Collected data:
--------------------

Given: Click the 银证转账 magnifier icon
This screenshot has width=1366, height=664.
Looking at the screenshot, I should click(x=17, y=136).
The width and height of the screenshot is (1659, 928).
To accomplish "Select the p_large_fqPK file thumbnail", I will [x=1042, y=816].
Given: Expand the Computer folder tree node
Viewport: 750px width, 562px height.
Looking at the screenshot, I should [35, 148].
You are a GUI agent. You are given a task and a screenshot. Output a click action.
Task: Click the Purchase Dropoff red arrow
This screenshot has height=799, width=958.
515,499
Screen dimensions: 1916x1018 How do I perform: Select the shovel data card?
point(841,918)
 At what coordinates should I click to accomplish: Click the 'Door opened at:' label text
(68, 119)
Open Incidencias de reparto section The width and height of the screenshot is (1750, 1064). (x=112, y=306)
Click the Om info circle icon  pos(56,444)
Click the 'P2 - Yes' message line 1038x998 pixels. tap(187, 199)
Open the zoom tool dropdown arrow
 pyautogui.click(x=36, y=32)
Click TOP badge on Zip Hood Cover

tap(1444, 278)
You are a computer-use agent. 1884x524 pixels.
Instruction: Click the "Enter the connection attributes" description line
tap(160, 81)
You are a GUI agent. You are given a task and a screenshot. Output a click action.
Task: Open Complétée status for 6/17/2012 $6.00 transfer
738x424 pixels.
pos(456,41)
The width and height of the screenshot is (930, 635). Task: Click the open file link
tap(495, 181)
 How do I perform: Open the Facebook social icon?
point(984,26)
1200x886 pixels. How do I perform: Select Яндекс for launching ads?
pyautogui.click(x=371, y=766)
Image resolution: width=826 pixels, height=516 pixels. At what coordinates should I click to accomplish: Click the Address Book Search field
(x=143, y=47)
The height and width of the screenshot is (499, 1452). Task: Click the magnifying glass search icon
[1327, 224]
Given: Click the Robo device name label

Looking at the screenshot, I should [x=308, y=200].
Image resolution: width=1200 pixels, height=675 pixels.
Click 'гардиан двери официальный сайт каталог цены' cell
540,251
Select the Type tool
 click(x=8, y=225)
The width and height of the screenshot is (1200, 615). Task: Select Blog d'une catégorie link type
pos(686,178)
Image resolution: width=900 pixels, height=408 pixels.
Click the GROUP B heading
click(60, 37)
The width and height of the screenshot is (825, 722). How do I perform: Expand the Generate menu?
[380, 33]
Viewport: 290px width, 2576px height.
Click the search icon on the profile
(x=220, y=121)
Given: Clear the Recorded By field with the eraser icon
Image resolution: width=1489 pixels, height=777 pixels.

--------------------

• [Aim of the exercise]:
Your answer should consist solely of the lines above from the line with "Viewport: 750px width, 562px height." to the line with "Open Incidencias de", both included, reproduced exactly.

• [Answer section]:
Viewport: 750px width, 562px height.
Looking at the screenshot, I should [35, 148].
You are a GUI agent. You are given a task and a screenshot. Output a click action.
Task: Click the Purchase Dropoff red arrow
This screenshot has height=799, width=958.
515,499
Screen dimensions: 1916x1018 How do I perform: Select the shovel data card?
point(841,918)
 At what coordinates should I click to accomplish: Click the 'Door opened at:' label text
(68, 119)
Open Incidencias de reparto section The width and height of the screenshot is (1750, 1064). (x=112, y=306)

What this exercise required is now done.